His new-found faith had a profound effect on him, and he began giving away his money to individuals and deserving charities, as well as supporting various evangelical enterprises and other charitable causes, a way of living that continued for the rest of his life. For the remainder of his life, Thornton was to give away half of his annual income and donate it to a variety of causes; and to arrange for the printing and distribution of thousands of Bibles and hymnals to churches and schools that had none, as well as supporting preachers in colonial America.

==Philanthropy==
In 1756, together with Jonas Hanway, another merchant and devout Christian, Thornton became a founder member of the Marine society, a charity set up to house and clothe young men, at the same time as providing much-needed recruits for the Royal Navy in the Seven Years’ War.
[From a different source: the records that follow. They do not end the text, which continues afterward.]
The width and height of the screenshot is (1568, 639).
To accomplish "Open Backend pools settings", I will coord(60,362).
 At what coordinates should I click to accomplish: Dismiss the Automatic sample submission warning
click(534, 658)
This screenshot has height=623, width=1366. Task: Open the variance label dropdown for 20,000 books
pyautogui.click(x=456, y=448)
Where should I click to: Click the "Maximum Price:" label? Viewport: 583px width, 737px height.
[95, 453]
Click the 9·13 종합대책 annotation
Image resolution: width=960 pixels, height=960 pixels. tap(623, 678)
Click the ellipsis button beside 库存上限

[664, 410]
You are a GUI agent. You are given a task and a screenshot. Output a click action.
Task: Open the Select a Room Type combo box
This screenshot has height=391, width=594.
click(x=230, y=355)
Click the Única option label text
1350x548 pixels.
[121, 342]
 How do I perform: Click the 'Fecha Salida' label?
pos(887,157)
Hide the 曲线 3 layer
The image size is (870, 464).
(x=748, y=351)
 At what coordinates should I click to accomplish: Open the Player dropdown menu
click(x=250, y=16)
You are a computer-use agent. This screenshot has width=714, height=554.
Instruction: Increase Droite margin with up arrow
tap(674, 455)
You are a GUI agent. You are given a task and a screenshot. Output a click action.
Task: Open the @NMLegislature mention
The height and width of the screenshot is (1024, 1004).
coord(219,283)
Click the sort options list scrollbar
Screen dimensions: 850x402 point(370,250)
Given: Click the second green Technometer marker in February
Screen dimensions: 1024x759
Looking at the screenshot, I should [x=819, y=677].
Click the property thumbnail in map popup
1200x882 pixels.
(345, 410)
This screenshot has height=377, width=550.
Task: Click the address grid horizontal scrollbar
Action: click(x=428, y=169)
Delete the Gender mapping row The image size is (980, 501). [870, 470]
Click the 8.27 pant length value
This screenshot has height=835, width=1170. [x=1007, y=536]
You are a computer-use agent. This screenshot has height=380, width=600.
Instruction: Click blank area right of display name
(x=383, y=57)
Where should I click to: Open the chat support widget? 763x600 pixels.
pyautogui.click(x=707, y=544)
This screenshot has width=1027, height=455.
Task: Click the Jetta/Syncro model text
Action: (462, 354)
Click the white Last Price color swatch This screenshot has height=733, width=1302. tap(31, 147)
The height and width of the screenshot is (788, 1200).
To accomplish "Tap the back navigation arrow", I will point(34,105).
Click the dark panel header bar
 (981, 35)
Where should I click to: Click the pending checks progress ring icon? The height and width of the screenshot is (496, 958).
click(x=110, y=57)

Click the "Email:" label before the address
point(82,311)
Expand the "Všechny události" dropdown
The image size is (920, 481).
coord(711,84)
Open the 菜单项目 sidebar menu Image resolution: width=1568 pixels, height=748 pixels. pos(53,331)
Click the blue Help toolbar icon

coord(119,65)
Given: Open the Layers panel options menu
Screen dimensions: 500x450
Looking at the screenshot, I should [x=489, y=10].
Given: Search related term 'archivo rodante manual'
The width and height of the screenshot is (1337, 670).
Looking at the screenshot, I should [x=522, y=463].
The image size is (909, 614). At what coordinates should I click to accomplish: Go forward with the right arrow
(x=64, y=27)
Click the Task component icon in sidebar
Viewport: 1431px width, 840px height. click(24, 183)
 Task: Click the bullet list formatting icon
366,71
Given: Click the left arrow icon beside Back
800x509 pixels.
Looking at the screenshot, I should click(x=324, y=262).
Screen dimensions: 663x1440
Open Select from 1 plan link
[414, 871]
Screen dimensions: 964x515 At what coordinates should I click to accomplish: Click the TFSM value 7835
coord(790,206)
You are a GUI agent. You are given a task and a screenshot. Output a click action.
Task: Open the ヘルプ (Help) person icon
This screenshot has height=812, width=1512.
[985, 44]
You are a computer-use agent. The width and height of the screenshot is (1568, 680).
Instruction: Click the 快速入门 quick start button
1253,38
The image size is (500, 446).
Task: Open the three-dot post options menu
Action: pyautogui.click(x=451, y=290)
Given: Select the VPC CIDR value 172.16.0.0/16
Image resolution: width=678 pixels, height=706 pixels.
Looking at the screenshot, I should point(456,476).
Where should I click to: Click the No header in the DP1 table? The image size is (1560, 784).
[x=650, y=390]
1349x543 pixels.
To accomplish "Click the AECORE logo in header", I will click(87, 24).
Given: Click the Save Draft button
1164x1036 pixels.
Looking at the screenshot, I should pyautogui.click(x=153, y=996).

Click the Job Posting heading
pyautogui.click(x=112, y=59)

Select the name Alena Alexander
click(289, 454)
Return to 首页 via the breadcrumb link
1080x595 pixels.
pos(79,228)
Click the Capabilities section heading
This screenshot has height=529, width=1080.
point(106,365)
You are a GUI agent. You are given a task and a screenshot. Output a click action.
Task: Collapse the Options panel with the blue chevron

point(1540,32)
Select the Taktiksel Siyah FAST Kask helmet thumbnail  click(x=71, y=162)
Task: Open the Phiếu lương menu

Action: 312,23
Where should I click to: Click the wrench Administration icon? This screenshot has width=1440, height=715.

Two years later, they were among the founders of the Magdalen Hospital for the Reception of Penitent Prostitutes, in Whitechapel, London, the first charitable institution for the care and rehabilitation of prostitutes.

John Thornton travelled extensively and contributed to churches in different parts of England, including Holy Trinity which was to become the centre for the so-called Clapham Sect of Christian social reformers, of which Thornton was the founding father. Firmly believing in the importance of religious education, he used his considerable wealth to pay for the printing of Bibles, which he then arranged to distribute to churches across Britain and mission stations as far as New South Wales and the Caribbean colonies.

Thornton partly sponsored John Newton, the former slave ship captain who became an Anglican preacher and curate at St Peter and St Paul church, Olney, Buckinghamshire from 1764 to 1780, giving him £200 a year. In 1780, he offered Newton the living of St Mary Woolnoth, Lombard Street – the fashionable London church where Newton became established as a noted preacher for over twenty years, and where he ended his days. He also aided religious leader Lady Huntingdon in setting up her training centre Trevecca College in Wales with an interest-free loan.

He was also appointed treasurer of a charitable fund raised in England from 1766 by American colonial preachers Samson Occom and Nathaniel Whitaker for Moor's Charity School, founded by Eleazar Wheelock in Lebanon, Connecticut for the education of native Americans. Wheelock also applied the fund to establish Dartmouth College in Hanover, New Hampshire, and in 1829 the school named one of its main buildings Thornton Hall. Thornton donated a sum of his own money so that Wheelock could build a mansion for the college president in 1771. It still stands in Wheelock Street, Hanover.

==Personal life==
On 28 November 1753 Thornton married Lucy Watson (1722-1785), daughter of Samuel Watson of Hull, one of his father's business partners. They had four children, including Samuel Thornton (1754-1838), merchant and Governor of the Bank of England and of the Russia Company, and Member of Parliament; Jane Thornton (1757-1818), who later married Alexander Leslie-Melville, 7th Earl of Leven; Robert Thornton (1759-1826), director of the East India Company and Member of Parliament; and Henry Thornton (1760-1815), banker, economist and Member of Parliament, who also followed his father as one of the leaders of the Clapham Sect.

John Thornton sustained a fatal injury as a result of an accident at Bath and died on 7 November 1790. He was buried at Holy Trinity Church, Clapham.